Patients with advanced forms of
primary myelofibrosis (PMF) have an average survival of 4 to 5 years. At present, the standard of care for these patients is largely palliative, including supportive measures and the use of a variety of therapeutic agents, each of which's directed toward reducing transfusion requirements or decreasing the degree of
splenomegaly. Currently, allogeneic
stem-cell transplantation remains the only potentially curative approach for PMF. Although the administration of
Janus Kinase 2 (JAK2) inhibitors to patients with PMF often dramatically reduces the degree of
splenomegaly and improves in systemic symptoms, these drugs do not correct the
cytopenias associated with PMF, nor do they reverse abnormalities of BM architecture or substantially influence the JAK2V617F allele burden. Furthermore, the effects of such small-molecule
therapy on the natural history of PMF and the rate of its evolution to
acute myeloid leukemia (AML) remain uncertain. Recently, additional genetic alterations that precede or accompany JAK2V617F in PMF have been documented.
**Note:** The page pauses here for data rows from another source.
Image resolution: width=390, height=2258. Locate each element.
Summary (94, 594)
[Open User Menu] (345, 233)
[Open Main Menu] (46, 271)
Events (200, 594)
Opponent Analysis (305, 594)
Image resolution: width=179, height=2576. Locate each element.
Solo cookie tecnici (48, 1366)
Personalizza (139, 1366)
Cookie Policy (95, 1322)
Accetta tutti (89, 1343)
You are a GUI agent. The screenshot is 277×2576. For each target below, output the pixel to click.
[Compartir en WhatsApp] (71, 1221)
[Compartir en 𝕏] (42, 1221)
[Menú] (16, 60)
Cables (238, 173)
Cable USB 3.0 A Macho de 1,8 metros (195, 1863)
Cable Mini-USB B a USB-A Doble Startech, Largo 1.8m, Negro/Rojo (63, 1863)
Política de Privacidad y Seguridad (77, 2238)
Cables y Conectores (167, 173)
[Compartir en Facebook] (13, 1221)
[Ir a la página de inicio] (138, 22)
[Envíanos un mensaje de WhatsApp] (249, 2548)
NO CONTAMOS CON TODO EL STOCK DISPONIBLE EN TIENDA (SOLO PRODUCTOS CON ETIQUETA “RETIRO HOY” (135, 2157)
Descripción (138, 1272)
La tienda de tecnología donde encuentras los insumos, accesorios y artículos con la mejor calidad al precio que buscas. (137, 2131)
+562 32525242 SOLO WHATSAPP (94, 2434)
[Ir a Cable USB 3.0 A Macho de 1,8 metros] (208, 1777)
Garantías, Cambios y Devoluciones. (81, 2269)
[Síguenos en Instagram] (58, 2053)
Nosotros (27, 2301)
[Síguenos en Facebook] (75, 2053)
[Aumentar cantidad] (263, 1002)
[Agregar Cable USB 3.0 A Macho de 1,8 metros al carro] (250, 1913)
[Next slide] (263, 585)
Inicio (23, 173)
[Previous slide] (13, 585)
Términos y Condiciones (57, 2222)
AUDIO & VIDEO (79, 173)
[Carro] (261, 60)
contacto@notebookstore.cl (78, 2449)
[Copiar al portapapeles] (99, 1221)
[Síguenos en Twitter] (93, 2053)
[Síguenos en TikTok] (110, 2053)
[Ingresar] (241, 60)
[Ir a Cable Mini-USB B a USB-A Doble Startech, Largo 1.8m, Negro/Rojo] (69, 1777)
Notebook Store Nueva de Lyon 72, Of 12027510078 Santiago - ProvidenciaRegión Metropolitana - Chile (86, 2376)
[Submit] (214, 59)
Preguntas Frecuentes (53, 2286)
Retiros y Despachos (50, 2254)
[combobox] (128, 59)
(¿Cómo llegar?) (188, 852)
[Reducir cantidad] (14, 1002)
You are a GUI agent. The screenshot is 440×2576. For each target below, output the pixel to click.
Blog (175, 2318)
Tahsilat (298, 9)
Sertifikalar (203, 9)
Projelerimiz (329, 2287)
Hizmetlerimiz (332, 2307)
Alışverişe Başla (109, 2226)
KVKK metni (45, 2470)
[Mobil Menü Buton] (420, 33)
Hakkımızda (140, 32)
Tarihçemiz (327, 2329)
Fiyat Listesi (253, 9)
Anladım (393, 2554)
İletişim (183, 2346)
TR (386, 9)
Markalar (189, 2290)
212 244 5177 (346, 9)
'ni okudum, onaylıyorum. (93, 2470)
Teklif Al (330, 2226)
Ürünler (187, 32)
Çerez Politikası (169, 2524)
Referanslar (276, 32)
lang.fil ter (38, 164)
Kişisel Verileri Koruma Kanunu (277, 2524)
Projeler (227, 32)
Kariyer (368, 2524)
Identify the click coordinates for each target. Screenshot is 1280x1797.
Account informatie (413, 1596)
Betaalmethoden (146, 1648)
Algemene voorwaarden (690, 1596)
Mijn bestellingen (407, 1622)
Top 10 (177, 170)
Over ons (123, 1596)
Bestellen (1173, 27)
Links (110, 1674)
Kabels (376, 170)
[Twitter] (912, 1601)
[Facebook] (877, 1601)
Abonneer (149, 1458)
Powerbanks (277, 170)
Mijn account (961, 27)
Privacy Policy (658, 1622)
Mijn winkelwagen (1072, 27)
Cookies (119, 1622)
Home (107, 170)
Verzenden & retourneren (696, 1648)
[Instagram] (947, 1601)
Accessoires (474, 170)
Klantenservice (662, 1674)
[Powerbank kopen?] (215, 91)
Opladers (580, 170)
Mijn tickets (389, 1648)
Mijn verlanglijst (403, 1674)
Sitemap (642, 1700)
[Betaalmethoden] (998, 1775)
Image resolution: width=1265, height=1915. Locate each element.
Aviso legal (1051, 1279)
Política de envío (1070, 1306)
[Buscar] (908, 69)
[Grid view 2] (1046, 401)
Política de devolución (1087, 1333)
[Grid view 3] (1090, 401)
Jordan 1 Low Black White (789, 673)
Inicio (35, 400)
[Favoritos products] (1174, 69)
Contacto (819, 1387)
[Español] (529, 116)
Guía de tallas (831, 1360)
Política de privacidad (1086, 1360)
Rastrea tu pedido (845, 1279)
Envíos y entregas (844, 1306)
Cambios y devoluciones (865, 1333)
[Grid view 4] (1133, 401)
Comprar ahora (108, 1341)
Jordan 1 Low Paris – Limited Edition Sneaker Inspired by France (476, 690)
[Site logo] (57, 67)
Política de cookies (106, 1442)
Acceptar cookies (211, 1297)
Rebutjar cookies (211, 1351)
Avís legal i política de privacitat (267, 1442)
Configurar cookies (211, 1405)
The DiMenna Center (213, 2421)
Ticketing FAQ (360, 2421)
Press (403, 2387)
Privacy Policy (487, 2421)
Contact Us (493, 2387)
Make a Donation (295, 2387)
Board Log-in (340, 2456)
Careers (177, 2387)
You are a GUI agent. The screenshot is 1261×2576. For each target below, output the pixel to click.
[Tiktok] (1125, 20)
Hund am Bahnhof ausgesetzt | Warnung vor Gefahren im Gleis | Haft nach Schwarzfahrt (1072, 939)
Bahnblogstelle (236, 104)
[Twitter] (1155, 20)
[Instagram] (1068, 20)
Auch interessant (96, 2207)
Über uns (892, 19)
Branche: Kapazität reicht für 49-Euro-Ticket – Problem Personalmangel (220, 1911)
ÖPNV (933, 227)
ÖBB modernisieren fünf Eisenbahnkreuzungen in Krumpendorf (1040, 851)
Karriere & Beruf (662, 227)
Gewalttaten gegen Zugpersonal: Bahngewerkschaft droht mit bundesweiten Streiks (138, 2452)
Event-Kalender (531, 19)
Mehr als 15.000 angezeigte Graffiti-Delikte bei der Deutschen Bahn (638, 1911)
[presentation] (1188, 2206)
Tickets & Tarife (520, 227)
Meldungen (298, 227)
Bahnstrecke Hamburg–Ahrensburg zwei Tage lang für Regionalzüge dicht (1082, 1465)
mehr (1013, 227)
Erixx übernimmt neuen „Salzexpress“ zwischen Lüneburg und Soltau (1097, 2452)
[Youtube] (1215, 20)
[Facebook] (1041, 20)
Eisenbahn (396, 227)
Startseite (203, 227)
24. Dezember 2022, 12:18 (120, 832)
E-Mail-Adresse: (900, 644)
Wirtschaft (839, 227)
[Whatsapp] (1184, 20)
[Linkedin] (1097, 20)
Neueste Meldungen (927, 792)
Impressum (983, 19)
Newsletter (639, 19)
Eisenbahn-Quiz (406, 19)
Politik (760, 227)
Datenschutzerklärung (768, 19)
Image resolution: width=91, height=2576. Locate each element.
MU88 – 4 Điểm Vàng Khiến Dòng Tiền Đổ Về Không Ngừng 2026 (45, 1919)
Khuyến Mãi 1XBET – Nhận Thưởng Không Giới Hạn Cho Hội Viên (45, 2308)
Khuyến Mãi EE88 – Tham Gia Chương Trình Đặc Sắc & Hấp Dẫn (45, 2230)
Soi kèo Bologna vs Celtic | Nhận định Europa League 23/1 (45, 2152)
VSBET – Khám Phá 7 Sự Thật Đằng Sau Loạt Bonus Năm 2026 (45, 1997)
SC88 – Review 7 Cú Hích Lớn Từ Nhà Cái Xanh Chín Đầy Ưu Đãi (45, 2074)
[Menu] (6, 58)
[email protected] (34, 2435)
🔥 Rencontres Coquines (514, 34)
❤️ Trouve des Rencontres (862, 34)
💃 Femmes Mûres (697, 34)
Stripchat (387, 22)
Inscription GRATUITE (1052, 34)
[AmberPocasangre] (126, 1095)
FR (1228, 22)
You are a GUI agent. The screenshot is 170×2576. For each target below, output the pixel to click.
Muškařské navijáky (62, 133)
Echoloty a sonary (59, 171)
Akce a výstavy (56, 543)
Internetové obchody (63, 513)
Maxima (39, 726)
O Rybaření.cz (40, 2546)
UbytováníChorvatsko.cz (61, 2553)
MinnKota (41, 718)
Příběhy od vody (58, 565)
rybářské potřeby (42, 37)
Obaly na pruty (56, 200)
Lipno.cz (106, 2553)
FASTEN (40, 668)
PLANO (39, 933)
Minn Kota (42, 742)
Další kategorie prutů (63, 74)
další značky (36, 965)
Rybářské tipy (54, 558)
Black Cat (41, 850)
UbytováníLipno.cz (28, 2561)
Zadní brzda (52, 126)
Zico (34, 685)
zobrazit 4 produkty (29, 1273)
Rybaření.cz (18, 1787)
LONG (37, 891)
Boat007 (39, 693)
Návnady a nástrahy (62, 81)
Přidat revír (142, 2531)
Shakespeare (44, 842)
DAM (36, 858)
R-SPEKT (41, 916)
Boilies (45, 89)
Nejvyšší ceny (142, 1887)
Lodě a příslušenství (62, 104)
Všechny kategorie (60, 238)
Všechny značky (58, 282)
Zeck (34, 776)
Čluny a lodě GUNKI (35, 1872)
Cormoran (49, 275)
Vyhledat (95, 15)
These findings indicate that
therapies directed against a single genetic lesion such as JAK2V617F are unlikely to be curative of PMF. These observations have led us to consider alternative therapeutic targets for
drug development. The dysregulation of the hematopoietic microenvironment in PMF provides an attractive therapeutic target. Novel agents capable of correcting the abnormalities seen in PMF would probably be used in combination with the currently available therapeutic armamentarium, including the JAK2 inhibitors, to treat patients with PMF, which would represent a paradigm shift in the management of such patients.